3.1 低血糖護理判定標準:為成年人空腹血糖濃度低于2.8 mmol/L稱為低血糖,診斷標準為:男<50 mg/dl(<2.78 mmol/L),女<40 mg/dl(<2.5 mmol/L),饑餓72 h后正常男性,女性最低值,嬰兒和兒童<40 mg/dl(2.22 mmol/L)。當血糖濃度低于50~60 mg/dl時,出現低血糖早期四肢發冷、面色蒼白、出冷汗、頭暈、心慌、惡心等癥狀;當血糖濃度低于45 mg/dl時,出現除早期癥狀外還出現驚厥及昏迷等低血糖晚期癥狀。本組38例患者資料的低血糖主要原因為糖尿病患者應用磺脲類藥物和胰島素和熱量攝入不足未進早餐。糖尿病患者是因應用降糖類藥物發生低血糖,胰島素治療中發生低血糖與飲食運動,胰島素用藥等因素相關;非糖尿患者多見于青年,主要為因為過度節食和不食早餐以及劇烈運動所至。

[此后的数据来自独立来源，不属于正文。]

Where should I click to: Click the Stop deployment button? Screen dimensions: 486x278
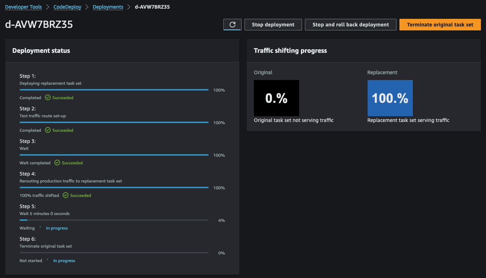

3.2 低血糖誘因護理分析:低血糖誘發病因主要有:①胰島素用量過多或病情好轉后未及時減胰島素;②在胰島素作用達到高峰之前沒有按時進食或加餐;③進食量減少,沒及時相應減少胰島素;④注射混合胰島素的比例不當(PZI比RI多1~2倍)且用量較大;⑤出現酮癥后,胰島素量增加,而進食量減少;⑥PZI用量過多;⑦加劇低血糖的藥物;⑧活動量明顯增加未相應加餐或減少胰島素用量;⑨飲食不規律;⑩較大情緒起伏。
3.3 低血糖護理措施:早期輕度低血糖:僅有出汗、乏力、心慌、饑餓等癥狀,神志清楚時,應立即用血糖儀監測血糖,同時可給患者引用糖水或進食含糖較多的食品。一般15 min左右低血糖癥狀就會消失;嚴重低血糖:①一般情況下患者的神志已不清,不主張喂食,應給予靜脈滴注50%葡萄糖40~80 ml,危重時可給予靜脈持續滴注10%葡萄糖。以防病情反復;②血糖<2.1 mmol/L應給予靜脈推注50%葡萄糖40~80 ml,以快速提高血糖,防止中樞神經損傷。
3.4 低血糖后期護理:緊急治療后還要:①密切監測血糖,觀察血糖波動及生命體征變化情況;②胰高血糖素的應用,可用胰高血糖素1 mg肌內注射;③進行低血糖知識宣傳、教育以及日常注意事項指導,提高患者防范意識,防止低血糖;④為患者做心理疏導,幫其解除不良應激心理反應,減輕其恐懼與焦慮等不良反應;⑤做好患者病情護理資料,及時反應給主治醫師,為醫護工作做好鋪墊。
總之,在臨床低血糖急診患者護理中,應及時發現并采取積極有效的處理措施,不能被表面臨床表現誤導。在確診治療后,要密切觀察患者病情變化,做好應對準備,并進行相應的用藥指導、知識宣教、心理護理等,提高搶救成功率和降低低血糖的發生與病死率,以提高醫護質量。
[1]辛 敏,寧愛梅.急診低血糖患者的急救護理[J].中國療養醫學,2012,32(1):146.